**Text and element pointing records**
/---

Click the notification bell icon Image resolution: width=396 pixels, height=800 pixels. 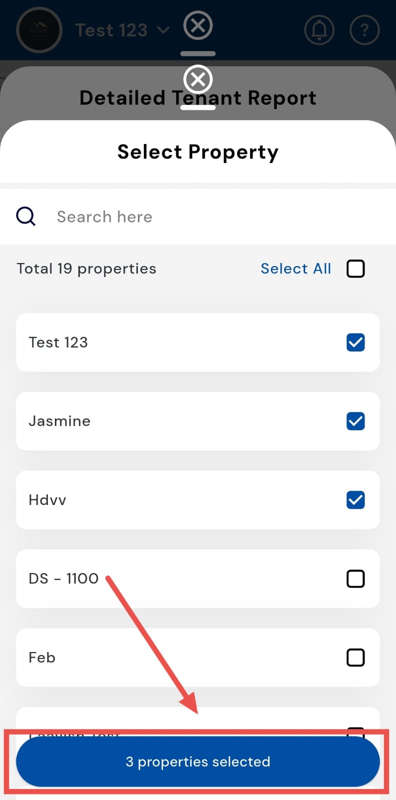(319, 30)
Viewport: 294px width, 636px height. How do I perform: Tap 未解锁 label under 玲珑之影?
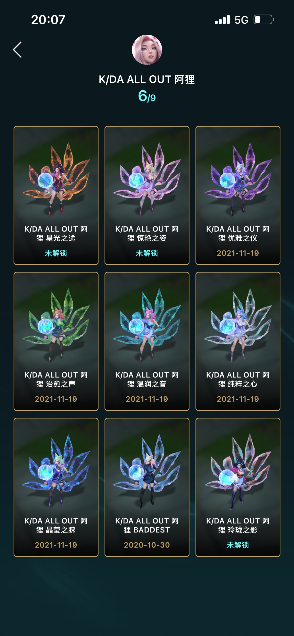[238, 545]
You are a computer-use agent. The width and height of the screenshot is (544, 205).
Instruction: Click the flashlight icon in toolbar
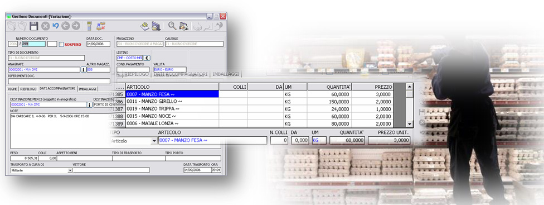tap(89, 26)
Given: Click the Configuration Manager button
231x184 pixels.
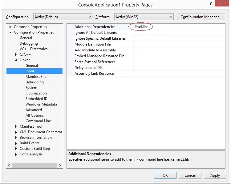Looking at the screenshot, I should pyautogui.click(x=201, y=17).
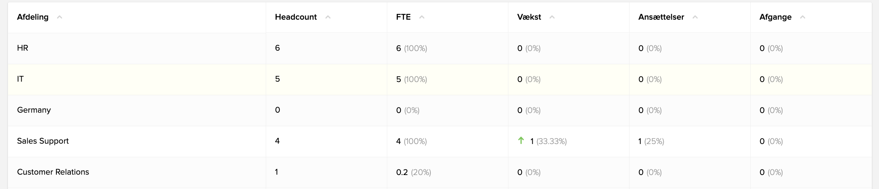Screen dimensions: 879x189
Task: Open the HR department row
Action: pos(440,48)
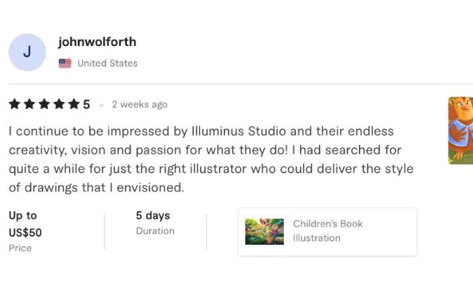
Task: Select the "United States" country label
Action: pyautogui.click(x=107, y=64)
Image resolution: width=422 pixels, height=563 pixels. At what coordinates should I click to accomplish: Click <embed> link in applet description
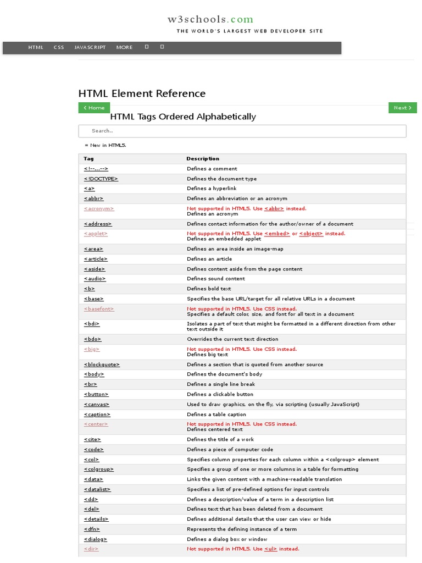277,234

\---
/---

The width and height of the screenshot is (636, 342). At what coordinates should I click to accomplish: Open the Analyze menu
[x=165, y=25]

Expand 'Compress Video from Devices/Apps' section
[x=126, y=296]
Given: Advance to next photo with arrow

\---

**WHAT TO WORK ON**
Return every line of the entries above that contains the word "coordinates", copied in full.

**PROBLEM SOLUTION**
Image resolution: width=422 pixels, height=563 pixels. At what coordinates should I click to accomplish: Click <embed> link in applet description
The width and height of the screenshot is (636, 342). At what coordinates should I click to accomplish: Open the Analyze menu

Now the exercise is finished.